* **FONTE**:
Roma – Guai a nominare Salvini in presenza di Juncker, Moscovici o Dombrovskis. Ormai il vicepremier italiano è la ‘bestia nera’ delle istituzioni europee.
Ogni giorno lo scontro si rigenera con nuovi scambi di accuse, frecciate e colpi sotto la cinta. Il ministro dell’Interno difende la manovra del ‘suo’ governo ingaggiando un corpo a corpo con quelli che definisce ‘eurocrati non votati da nessuno’: “Di quello che si aspetta Juncker, a me onestamente interessa poco“, dice senza peli sulla lingua. Perché il suo interesse “è per i miei figli, che possano crescere in un Paese meno indebitato e con più lavoro“.
Il pomo della discordia è sempre il 2,4% di rapporto tra deficit e Pil
Il numero ‘magico’ che da sempre innesca risse mediatiche tra nord e sud dell’Europa. Per Salvini è un dato acquisito “e non si discute, è l’unico punto fermo” della manovra giallo-verde prossima ventura.
Se ne facciano una ragione, dunque, a Bruxelles perché oltre a far scendere la percentuale gradualmente al 2 nel 2020 e all’1,8 nel 2021 nessuno cambierà più una virgola.
“Diminuirà il deficit e in prospettiva il debito”
“Non faremo marce indietro di nessun tipo, contiamo di crescere più dello 0,9% stitico previsto per l’anno prossimo“, annuncia il leader della Lega.
“Cresceremo almeno dell’1,5% l’anno prossimo“, ripete mostrando una certa sicurezza. “Ho detto almeno, perché mi tengo basso” nelle stime.

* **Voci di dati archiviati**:
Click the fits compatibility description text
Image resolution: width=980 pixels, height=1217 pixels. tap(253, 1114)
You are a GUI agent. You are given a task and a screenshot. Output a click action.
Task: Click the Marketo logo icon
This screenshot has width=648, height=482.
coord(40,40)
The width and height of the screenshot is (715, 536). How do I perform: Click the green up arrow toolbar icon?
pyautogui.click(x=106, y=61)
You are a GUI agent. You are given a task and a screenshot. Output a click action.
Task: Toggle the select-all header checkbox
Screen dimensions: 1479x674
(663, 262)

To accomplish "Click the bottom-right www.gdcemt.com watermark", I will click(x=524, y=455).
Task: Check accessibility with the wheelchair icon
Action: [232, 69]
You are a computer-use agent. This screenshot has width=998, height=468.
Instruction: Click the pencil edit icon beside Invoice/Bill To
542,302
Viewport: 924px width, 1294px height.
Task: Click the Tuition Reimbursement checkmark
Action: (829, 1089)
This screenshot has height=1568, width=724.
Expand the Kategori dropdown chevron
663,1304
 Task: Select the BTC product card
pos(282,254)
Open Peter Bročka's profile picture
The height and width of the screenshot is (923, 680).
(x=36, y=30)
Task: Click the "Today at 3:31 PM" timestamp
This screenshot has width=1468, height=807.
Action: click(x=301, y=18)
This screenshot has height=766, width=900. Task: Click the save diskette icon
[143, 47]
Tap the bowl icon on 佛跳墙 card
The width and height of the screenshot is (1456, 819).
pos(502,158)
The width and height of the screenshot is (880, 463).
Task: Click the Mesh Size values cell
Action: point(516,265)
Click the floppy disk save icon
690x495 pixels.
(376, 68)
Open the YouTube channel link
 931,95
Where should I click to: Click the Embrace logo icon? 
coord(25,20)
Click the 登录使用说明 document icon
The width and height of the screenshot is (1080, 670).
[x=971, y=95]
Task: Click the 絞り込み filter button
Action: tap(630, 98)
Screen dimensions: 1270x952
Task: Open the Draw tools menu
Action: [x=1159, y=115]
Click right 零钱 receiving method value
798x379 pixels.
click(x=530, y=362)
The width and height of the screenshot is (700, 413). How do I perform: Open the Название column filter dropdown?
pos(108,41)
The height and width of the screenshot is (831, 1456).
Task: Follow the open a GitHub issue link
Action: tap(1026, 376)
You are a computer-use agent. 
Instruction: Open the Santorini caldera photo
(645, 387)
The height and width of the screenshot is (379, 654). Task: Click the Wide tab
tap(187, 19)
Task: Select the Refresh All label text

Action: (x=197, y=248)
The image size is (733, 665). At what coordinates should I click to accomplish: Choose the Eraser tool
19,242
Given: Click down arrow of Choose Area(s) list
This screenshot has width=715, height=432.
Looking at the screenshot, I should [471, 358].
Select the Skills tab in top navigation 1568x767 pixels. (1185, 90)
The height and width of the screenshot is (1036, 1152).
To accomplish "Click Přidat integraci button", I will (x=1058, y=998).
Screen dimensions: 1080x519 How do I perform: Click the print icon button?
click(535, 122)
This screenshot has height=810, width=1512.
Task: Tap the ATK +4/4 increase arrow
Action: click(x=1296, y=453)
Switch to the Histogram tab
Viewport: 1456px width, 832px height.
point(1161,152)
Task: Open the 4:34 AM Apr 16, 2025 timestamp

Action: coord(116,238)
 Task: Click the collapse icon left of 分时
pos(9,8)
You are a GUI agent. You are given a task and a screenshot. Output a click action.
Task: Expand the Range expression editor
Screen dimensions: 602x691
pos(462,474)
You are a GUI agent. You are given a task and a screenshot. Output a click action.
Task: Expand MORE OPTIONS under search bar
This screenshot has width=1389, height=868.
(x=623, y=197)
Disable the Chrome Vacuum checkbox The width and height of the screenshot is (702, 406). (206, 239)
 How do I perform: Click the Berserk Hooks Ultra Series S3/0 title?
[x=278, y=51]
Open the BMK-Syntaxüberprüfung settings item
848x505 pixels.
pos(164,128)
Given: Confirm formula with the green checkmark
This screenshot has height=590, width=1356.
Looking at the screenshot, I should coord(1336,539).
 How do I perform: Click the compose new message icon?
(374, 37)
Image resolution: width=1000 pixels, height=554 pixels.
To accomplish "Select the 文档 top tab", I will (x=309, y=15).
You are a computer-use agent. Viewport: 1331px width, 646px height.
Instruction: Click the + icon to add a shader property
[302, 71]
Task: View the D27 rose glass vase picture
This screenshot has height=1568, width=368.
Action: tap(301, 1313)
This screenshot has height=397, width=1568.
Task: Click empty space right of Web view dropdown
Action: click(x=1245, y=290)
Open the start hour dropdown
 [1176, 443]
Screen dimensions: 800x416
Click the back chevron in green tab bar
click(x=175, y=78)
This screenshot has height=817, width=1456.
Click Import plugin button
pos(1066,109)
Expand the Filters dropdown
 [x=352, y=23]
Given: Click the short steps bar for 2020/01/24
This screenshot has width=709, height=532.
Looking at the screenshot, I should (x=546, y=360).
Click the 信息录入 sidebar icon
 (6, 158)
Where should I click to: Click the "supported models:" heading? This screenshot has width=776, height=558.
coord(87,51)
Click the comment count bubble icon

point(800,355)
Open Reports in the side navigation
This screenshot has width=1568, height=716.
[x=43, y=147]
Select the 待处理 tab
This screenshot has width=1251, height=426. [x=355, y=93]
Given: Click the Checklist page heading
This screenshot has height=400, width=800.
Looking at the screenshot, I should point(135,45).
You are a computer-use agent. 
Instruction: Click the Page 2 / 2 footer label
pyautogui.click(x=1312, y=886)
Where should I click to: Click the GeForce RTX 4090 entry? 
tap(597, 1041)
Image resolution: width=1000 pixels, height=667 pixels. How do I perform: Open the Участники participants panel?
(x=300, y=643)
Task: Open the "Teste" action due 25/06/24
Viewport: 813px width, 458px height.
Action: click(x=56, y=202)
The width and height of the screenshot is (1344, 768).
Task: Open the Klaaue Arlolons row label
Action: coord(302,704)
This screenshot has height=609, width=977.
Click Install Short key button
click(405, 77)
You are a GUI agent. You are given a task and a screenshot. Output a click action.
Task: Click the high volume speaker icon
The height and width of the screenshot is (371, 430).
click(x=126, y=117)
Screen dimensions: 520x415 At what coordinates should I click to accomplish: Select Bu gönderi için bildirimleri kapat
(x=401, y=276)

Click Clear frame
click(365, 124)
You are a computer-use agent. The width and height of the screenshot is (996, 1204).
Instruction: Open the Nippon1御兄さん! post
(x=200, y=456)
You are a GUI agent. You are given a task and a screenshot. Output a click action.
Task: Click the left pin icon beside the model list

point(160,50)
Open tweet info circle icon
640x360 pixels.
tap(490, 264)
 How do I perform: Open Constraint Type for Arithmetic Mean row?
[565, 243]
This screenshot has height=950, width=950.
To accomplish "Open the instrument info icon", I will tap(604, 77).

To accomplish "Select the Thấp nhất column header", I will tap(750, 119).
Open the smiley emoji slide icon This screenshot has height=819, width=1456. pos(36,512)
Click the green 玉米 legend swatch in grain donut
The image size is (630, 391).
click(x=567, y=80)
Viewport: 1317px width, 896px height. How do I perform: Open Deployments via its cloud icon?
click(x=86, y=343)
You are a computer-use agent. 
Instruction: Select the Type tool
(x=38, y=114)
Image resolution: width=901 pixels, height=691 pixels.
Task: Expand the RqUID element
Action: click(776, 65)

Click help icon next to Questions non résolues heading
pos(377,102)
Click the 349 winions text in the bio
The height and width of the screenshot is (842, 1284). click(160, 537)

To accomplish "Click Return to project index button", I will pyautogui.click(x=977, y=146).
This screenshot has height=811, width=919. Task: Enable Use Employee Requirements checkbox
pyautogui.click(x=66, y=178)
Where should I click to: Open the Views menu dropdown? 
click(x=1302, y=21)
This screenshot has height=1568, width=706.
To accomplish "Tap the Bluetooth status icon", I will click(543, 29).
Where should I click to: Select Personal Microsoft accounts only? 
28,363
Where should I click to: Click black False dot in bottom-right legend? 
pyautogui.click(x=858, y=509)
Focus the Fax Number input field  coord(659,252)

* **ESERCIZIO SCRITTO 1**: Trascriva integralmente, parola per parola, l'articolo su Salvini e la manovra.
* **ESERCIZIO SCRITTO 2**: Riscriva sotto forma di tabella Markdown, con le colonne "Nr" e "Riga", tutto il tratto dell'elenco che va dalla riga contenente "Click help icon" fino all'ultima riga dell'elenco, entrambe comprese. Tralasci le righe vuote.

* **RISULTATO DELL'ESERCIZIO 1**:
Roma – Guai a nominare Salvini in presenza di Juncker, Moscovici o Dombrovskis. Ormai il vicepremier italiano è la ‘bestia nera’ delle istituzioni europee.
Ogni giorno lo scontro si rigenera con nuovi scambi di accuse, frecciate e colpi sotto la cinta. Il ministro dell’Interno difende la manovra del ‘suo’ governo ingaggiando un corpo a corpo con quelli che definisce ‘eurocrati non votati da nessuno’: “Di quello che si aspetta Juncker, a me onestamente interessa poco“, dice senza peli sulla lingua. Perché il suo interesse “è per i miei figli, che possano crescere in un Paese meno indebitato e con più lavoro“.
Il pomo della discordia è sempre il 2,4% di rapporto tra deficit e Pil
Il numero ‘magico’ che da sempre innesca risse mediatiche tra nord e sud dell’Europa. Per Salvini è un dato acquisito “e non si discute, è l’unico punto fermo” della manovra giallo-verde prossima ventura.
Se ne facciano una ragione, dunque, a Bruxelles perché oltre a far scendere la percentuale gradualmente al 2 nel 2020 e all’1,8 nel 2021 nessuno cambierà più una virgola.
“Diminuirà il deficit e in prospettiva il debito”
“Non faremo marce indietro di nessun tipo, contiamo di crescere più dello 0,9% stitico previsto per l’anno prossimo“, annuncia il leader della Lega.
“Cresceremo almeno dell’1,5% l’anno prossimo“, ripete mostrando una certa sicurezza. “Ho detto almeno, perché mi tengo basso” nelle stime.

* **RISULTATO DELL'ESERCIZIO 2**:
| Nr | Riga |
|---|---|
| 1 | Click help icon next to Questions non résolues heading |
| 2 | pos(377,102) |
| 3 | Click the 349 winions text in the bio |
| 4 | The height and width of the screenshot is (842, 1284). click(160, 537) |
| 5 | To accomplish "Click Return to project index button", I will pyautogui.click(x=977, y=146). |
| 6 | This screenshot has height=811, width=919. Task: Enable Use Employee Requirements checkbox |
| 7 | pyautogui.click(x=66, y=178) |
| 8 | Where should I click to: Open the Views menu dropdown?  |
| 9 | click(x=1302, y=21) |
| 10 | This screenshot has height=1568, width=706. |
| 11 | To accomplish "Tap the Bluetooth status icon", I will click(543, 29). |
| 12 | Where should I click to: Select Personal Microsoft accounts only?  |
| 13 | 28,363 |
| 14 | Where should I click to: Click black False dot in bottom-right legend?  |
| 15 | pyautogui.click(x=858, y=509) |
| 16 | Focus the Fax Number input field  coord(659,252) |